Bryan Corey: Bryan pitched for five Major League teams, including the expansion Diamondbacks in 1998 and the World Series champion Red Sox in 2007. Bryan played CVLL from age 5 through 15 from 1980-89, and was center fielder on the 1989 Senior Division All-Star team that brought home CVLL’s first-even State Division championship flag. Bryan played shortstop at TOHS and Pierce College before being converted to the mound in the minors. In addition to his MLB career, Bryan pitched an astonishing 18 seasons in the minors, including stints in Japan, Korea and Mexico, pitching in nearly 800 games and finally retiring in 2012.
Tyler Johnson: Tyler pitched for the St. Louis Cardinals from 2005 to 2007, and earned a championship ring as the left-handed bullpen specialist for the 2006 Cardinals that beat the Tigers in the World Series. Tyler played on the CVLL Big League World Championship team in 1998 and was named Most Outstanding Pitcher after throwing a complete-game victory in the United State championship game, then pitching the last 3 1/3 innings of the World Championship game against Venezuela, a 10-9 CVLL victory. Tyler played at Newbury Park High and Moorpark College, and currently heads the West Coast travel program.
Chuckie Fick: Chuckie pitched for the St. Louis Cardinals and the Houston Astros in 2012, appearing in 20 games. Chuckie played CVLL Juniors in 1998 and 1999. He went on to star at Newbury Park High School, Fresno State and Cal State Northridge before being drafted by the Cardinals in 2007. Chuckie pitched nine professional seasons, including stints in Mexico and Taiwan, before retiring in 2015 after suffering arm injuries. Chuckie, son of longtime MLB scout and coach Chuck Fick and the nephew of Robert Fick, is pitching coach for the Southern California Giants scout team and gives private lessons.

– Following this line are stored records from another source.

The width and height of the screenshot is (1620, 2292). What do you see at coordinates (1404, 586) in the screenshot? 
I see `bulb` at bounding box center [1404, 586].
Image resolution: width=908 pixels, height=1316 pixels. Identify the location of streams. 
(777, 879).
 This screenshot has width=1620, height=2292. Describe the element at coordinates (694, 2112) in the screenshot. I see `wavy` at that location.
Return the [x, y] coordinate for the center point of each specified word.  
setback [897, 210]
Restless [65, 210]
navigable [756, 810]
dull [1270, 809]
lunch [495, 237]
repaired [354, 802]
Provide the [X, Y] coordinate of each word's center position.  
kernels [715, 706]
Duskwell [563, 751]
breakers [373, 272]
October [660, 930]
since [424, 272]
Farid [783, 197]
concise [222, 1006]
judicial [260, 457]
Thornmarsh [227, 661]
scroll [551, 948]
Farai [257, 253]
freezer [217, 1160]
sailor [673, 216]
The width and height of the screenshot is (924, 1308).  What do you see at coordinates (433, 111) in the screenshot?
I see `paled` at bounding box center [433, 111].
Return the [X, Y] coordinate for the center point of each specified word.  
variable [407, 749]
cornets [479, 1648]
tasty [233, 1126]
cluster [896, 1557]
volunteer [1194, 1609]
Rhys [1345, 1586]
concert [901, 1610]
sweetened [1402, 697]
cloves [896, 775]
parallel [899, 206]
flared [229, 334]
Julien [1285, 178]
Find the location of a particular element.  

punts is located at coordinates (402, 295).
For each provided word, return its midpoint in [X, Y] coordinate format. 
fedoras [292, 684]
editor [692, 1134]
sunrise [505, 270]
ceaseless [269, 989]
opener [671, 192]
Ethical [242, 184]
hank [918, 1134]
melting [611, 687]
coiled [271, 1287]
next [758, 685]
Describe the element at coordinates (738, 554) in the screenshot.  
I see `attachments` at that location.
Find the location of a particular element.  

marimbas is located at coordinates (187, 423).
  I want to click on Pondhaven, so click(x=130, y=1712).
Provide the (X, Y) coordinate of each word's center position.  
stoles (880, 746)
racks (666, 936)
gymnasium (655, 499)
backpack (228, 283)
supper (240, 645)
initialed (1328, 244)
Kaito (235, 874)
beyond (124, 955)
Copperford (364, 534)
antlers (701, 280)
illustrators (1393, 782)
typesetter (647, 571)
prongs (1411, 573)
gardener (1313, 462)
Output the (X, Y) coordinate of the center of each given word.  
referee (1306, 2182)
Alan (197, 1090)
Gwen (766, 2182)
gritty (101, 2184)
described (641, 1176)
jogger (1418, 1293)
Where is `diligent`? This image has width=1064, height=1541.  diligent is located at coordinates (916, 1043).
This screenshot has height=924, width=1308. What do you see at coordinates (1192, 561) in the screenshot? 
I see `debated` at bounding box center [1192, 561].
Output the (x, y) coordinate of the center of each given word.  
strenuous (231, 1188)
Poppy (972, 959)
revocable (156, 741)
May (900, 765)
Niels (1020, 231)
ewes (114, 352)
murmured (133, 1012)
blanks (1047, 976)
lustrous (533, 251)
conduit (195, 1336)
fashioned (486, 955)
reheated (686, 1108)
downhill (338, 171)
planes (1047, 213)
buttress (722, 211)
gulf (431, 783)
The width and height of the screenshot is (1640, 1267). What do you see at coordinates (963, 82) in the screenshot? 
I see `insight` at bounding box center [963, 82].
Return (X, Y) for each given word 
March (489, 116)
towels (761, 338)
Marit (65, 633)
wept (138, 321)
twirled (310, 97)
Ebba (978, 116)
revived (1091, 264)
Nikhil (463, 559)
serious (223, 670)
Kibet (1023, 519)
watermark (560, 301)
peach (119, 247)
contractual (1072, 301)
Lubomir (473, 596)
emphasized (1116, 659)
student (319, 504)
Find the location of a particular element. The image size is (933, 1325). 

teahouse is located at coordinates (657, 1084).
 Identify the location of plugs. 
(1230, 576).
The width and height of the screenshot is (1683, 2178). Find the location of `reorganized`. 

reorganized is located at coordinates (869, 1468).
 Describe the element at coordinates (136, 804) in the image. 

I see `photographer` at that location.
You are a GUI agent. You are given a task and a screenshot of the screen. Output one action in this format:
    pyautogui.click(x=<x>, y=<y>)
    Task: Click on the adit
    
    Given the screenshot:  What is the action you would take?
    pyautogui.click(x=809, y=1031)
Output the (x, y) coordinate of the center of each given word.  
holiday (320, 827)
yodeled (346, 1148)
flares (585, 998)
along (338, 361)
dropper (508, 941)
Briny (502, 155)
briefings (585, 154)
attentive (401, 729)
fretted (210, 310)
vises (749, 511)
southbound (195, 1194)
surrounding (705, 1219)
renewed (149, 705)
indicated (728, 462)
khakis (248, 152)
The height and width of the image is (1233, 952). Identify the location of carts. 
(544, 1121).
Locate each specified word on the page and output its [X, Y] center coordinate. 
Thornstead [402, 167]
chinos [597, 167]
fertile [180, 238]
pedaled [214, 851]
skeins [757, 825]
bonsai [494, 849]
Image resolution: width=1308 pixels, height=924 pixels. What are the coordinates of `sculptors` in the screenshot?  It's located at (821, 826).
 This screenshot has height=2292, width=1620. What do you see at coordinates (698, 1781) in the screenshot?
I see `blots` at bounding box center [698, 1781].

Andy Skeels: Andy is the minor league hitting coordinator for the San Francisco Giants, following a six-year minor league managing career in which he helped develop Madison Bumgarner, Buster Posey, Brandon Crawford and many other Giants players that contributed to World Series titles in 2010, 2012 and 2014. Andy played CVLL from T-ball through Senior Majors through the 1970s, and his brothers Mark and David did the same through the 1980s. All three Skeels brothers were standout catchers at TOHS, played at Division 1 universities and in professional baseball. Andy played 13 minor league seasons before becoming one of the most respected coaches in baseball.